| Task item |
On the basis of the records below, report how many lines contain the word "timeline". Nothing else should be given.

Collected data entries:
────────────────
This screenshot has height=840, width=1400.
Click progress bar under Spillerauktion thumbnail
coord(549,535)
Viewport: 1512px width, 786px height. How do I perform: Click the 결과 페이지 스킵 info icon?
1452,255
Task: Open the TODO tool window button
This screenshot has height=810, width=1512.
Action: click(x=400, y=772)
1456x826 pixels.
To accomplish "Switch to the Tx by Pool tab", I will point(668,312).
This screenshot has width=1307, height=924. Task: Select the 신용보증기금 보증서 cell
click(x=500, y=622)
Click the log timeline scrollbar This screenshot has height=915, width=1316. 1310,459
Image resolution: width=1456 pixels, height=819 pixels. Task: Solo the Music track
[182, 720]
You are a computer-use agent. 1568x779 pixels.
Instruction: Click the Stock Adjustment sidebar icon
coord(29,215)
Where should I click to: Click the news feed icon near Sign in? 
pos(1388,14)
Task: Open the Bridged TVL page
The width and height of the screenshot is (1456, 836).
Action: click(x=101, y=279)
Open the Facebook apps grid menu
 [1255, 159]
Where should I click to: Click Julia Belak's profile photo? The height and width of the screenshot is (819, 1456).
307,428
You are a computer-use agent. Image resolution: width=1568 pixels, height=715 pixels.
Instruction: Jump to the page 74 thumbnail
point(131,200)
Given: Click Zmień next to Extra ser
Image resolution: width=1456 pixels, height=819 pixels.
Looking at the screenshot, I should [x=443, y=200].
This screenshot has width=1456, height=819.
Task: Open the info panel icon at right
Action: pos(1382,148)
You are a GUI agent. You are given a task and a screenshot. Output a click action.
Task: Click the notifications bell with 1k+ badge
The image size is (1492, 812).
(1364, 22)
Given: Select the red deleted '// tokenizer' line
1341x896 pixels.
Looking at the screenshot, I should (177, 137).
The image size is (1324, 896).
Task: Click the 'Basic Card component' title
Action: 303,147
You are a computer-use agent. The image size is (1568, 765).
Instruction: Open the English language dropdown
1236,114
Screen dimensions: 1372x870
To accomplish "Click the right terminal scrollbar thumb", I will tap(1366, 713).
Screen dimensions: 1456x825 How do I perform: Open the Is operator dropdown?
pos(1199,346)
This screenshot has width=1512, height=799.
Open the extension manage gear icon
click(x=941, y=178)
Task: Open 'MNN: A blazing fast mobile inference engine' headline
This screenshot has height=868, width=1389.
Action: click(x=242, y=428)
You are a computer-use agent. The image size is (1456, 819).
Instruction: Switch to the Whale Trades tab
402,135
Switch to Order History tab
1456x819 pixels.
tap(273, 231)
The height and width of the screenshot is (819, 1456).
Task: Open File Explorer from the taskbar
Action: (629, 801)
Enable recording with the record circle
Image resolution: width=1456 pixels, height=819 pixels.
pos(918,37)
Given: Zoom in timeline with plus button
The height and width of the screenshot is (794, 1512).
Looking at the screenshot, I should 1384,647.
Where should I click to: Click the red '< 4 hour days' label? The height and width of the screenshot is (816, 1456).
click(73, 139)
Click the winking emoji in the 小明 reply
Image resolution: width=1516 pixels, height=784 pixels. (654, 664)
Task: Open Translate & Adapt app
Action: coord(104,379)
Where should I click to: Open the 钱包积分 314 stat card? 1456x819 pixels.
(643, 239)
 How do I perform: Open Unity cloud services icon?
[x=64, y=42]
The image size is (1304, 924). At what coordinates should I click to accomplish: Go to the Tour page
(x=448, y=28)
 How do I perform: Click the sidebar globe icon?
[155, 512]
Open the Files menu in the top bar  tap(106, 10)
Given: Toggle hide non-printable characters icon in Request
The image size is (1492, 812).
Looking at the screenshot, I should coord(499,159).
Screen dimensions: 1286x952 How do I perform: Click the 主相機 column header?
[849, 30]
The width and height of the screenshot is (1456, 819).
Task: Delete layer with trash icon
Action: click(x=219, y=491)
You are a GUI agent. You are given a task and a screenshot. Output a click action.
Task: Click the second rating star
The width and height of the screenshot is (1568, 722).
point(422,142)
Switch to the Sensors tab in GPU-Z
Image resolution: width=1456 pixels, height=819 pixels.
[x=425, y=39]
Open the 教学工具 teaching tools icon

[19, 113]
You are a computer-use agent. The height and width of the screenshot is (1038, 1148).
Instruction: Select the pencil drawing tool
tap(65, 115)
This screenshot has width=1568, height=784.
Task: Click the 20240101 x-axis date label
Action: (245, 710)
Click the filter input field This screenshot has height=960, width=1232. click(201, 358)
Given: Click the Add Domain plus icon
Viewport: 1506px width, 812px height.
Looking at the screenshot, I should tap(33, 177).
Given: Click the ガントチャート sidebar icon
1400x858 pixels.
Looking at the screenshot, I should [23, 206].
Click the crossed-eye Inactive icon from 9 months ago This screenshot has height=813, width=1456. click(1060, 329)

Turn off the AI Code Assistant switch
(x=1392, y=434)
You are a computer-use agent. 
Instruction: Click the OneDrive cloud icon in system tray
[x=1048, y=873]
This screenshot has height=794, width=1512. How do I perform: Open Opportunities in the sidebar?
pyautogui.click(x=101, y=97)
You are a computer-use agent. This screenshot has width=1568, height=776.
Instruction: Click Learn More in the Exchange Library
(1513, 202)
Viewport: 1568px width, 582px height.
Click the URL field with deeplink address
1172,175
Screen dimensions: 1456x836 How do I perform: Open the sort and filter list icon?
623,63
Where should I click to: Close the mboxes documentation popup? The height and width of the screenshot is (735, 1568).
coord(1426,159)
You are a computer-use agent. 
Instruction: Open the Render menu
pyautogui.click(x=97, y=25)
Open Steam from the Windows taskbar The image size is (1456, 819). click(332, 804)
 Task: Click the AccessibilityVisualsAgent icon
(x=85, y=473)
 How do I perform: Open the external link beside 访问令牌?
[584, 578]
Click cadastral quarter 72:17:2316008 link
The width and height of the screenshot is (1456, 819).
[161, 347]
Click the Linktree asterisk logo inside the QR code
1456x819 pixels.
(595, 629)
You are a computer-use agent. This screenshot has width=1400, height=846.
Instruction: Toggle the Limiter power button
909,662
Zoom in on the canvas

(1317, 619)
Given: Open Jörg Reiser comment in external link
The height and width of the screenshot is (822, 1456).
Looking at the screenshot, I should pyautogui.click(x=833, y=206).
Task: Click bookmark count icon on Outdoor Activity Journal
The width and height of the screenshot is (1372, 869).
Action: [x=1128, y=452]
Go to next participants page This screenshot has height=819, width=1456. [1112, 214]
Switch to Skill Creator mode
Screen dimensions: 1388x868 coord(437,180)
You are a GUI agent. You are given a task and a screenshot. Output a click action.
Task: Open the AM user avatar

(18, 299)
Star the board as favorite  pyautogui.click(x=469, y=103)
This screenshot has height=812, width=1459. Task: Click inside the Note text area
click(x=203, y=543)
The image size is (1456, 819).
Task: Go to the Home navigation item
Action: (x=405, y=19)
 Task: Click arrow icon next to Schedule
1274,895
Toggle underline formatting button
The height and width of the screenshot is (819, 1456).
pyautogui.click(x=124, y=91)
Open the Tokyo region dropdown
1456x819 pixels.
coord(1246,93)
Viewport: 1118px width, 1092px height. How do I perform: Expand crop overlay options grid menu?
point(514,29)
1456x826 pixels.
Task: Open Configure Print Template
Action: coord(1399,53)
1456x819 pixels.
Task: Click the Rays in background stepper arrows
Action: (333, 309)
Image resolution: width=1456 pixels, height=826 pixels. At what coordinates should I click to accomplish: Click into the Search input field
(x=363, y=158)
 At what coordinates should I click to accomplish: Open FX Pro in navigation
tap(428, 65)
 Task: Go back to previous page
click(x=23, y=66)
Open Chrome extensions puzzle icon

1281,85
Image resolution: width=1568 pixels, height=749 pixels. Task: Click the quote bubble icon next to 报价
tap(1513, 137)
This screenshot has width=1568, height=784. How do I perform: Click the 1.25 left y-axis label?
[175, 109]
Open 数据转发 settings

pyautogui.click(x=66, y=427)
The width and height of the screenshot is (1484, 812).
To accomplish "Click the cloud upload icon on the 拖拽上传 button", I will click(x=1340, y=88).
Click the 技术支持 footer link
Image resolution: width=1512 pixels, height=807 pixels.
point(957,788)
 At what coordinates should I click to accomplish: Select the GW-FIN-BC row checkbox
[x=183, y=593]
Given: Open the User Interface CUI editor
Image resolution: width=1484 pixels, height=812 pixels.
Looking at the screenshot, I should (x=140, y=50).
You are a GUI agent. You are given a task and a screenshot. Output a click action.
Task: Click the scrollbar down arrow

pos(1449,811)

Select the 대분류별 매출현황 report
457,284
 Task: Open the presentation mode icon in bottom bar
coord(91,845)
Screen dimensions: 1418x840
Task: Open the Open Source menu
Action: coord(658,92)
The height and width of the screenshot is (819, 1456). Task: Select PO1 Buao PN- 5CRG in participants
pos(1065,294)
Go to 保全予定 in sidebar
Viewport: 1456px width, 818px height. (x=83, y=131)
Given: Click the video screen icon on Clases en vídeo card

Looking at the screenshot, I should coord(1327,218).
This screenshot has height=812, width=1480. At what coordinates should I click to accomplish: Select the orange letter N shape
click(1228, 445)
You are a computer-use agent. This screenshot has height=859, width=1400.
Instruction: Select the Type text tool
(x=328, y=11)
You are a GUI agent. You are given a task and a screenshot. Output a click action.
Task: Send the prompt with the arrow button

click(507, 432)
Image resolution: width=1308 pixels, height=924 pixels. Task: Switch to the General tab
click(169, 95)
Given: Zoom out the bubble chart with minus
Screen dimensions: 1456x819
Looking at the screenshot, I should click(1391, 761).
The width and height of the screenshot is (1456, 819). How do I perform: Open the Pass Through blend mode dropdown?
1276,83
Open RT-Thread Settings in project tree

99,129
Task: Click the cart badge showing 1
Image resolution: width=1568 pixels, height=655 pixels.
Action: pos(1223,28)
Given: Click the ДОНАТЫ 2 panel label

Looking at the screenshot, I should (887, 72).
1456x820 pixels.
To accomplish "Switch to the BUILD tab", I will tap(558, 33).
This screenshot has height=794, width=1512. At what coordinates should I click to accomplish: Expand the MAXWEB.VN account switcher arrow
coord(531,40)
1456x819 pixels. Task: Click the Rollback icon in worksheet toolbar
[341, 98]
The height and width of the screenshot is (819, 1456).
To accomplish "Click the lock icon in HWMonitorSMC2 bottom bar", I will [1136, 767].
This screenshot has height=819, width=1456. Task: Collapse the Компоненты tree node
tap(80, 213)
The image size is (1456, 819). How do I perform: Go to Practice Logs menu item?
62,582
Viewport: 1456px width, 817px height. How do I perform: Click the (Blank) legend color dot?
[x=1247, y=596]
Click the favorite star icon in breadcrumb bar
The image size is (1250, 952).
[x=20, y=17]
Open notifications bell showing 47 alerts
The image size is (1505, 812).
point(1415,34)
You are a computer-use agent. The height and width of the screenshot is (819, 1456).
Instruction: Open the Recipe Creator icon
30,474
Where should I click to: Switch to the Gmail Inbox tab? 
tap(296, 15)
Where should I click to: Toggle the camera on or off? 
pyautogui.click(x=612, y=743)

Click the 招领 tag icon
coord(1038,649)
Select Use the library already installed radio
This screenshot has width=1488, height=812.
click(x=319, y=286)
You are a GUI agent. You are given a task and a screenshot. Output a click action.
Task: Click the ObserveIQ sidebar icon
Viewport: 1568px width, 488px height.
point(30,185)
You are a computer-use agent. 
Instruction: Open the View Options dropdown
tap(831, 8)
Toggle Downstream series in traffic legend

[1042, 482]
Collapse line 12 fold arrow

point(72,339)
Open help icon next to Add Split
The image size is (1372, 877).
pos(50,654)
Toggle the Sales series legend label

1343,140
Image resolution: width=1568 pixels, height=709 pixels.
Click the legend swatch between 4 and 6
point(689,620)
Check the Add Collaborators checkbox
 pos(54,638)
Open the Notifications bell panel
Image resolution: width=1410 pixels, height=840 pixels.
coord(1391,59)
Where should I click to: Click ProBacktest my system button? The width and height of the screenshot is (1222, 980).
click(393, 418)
────────────────
| Answer box |
2